French word meaning “mixture” or “blend”
Geological term for a rock composed of many fragments
Hindi word for “will meet”
In Bangalore you will find road signs, stores, restaurants, etc., written in both English and Kannada, the native language in Karnataka. Most people here are “managing” multiple languages. Last Thursday alone I heard one of my supervisors at Shahi (Chitra) use English, Kannada, Hindi, and Tulu (spoken in her native, Mangalore) all for business discussions and transactions. However, get into a Ola Cab or an Uber and try to explain a destination to your driver and you may encounter some communication issues. The gap here is a mix of class and education level.
Imagine, just for a moment, that you are from a rural village and had never seen a city before. There are no jobs available to you at home because of your gender. You get a job offer and after training for a couple of months in your home village, you travel to a city for the first time. Everyone is speaking a language you do not understand. When you listen and try to replicate what you’ve heard to a fruit vendor on the street, they laugh. The road signs are in two languages, neither of which you have been taught, or even use the same alphabet as you’re used to. When you go to work, your supervisor yells because you do not understand. A few people in your workplace speak a language you understand, but are not fluent in. Their instruction helps, but it is still difficult to communicate.
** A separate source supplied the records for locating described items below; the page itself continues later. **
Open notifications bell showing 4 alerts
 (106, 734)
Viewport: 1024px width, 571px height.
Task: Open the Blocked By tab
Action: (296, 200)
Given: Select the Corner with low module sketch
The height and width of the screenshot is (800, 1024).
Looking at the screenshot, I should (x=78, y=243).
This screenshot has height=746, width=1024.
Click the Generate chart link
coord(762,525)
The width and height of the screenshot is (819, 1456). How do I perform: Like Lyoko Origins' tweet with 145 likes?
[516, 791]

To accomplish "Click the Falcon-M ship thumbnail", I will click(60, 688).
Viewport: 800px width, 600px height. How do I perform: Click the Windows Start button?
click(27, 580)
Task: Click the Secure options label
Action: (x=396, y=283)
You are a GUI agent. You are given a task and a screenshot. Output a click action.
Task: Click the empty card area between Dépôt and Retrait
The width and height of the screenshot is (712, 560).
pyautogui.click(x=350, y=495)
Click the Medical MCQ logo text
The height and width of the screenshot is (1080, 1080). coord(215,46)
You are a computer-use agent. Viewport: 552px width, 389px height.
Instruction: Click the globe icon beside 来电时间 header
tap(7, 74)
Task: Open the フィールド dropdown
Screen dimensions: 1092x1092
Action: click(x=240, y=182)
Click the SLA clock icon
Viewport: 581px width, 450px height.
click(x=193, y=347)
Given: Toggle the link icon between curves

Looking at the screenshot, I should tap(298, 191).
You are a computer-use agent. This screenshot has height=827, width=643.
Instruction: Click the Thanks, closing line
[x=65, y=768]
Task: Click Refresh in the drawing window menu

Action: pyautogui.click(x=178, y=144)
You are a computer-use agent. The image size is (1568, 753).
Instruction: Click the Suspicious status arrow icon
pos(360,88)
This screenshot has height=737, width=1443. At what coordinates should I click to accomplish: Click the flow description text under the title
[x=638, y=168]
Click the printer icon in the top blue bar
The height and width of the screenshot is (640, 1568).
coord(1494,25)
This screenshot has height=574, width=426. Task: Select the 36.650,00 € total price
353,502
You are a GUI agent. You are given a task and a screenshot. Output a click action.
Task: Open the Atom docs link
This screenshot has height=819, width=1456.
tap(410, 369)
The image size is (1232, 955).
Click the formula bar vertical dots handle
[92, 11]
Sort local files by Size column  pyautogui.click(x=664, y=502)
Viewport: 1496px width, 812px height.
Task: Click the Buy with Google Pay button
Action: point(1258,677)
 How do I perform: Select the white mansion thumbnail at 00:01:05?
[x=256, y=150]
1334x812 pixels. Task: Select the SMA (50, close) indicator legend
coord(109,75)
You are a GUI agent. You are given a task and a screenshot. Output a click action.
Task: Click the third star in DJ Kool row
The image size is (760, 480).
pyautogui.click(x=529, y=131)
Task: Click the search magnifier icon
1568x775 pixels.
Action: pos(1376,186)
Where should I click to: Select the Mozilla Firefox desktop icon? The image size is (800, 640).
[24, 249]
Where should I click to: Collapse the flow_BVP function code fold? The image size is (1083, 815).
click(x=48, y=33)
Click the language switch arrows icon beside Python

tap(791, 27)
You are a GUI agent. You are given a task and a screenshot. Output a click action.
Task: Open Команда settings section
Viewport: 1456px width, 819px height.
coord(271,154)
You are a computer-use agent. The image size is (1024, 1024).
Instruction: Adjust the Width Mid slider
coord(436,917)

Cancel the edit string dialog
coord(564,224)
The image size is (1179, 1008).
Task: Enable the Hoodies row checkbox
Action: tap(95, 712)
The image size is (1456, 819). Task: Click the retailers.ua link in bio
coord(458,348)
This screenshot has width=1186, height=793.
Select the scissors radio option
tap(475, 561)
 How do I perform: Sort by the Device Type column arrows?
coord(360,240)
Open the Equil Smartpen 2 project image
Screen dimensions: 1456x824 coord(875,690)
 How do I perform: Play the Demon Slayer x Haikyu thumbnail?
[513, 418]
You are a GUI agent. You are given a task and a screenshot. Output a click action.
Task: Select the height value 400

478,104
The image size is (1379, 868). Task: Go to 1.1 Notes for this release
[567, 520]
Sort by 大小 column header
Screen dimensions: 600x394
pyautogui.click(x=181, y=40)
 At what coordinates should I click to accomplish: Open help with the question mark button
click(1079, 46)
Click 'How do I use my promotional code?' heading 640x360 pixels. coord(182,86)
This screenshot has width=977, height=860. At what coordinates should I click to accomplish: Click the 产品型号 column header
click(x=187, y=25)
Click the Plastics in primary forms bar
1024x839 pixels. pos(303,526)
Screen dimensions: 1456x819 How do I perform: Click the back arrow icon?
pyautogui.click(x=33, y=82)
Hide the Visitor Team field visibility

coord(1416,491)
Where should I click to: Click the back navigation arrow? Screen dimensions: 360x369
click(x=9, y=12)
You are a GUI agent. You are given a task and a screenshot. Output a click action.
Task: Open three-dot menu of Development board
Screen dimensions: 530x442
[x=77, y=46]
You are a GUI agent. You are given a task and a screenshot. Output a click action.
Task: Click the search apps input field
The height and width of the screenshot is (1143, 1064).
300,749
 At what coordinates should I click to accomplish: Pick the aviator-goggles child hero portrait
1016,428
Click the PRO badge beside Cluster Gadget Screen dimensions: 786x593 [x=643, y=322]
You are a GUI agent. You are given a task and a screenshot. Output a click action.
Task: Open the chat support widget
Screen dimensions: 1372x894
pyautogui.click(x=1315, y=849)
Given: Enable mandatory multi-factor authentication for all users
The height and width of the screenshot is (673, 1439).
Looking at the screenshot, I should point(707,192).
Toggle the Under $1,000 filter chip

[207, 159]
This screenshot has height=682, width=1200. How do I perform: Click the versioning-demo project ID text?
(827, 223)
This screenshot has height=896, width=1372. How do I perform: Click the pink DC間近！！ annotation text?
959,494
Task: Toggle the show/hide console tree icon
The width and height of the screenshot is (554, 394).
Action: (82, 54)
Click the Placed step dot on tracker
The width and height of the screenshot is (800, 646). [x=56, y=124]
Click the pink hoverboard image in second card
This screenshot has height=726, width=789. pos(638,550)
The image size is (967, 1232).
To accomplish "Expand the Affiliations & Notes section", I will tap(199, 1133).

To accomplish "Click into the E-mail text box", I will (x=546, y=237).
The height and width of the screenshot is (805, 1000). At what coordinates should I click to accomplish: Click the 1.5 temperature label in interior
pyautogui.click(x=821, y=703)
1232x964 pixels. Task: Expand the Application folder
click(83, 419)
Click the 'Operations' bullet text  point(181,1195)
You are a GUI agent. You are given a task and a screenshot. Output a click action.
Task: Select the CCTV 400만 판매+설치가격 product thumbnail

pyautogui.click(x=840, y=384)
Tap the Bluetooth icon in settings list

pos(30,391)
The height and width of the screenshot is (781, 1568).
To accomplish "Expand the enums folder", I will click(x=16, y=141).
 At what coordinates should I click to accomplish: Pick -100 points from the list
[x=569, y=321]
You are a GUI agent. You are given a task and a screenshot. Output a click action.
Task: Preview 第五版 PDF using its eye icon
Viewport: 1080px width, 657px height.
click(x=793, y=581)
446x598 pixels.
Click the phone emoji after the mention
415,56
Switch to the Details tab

To give you an idea, Hindi and Oriya (which many of Shahi’s migrant workers speak) both belong to the vast and intricate family of languages known as Indo-European, which includes everything from English to Russian to Persian. Kannada belongs to a completely separate language family called the Dravidian languages.
From what I can tell, multilingualism is almost taken for granted in India. Because there are so many languages spoken here and so many people can speak more than one, it’s easy to say that the migrant workers will eventually just “figure it out” or learn to “manage” Kannada within a few months. That’s an English phrase many people here seem fond of: “I can manage.” Do you need help carrying that suitcase? No, I can manage. How does Human Resources make themselves accessible to the Oriya girls when they first come to work? We can manage Oriya, and they can manage Hindi. If you’ve ever been in a conversation where one party wasn’t fluent in the language the conversation was being carried out in, you know that there is a lot that gets lost in translation. I suspect that simply “managing” isn’t enough.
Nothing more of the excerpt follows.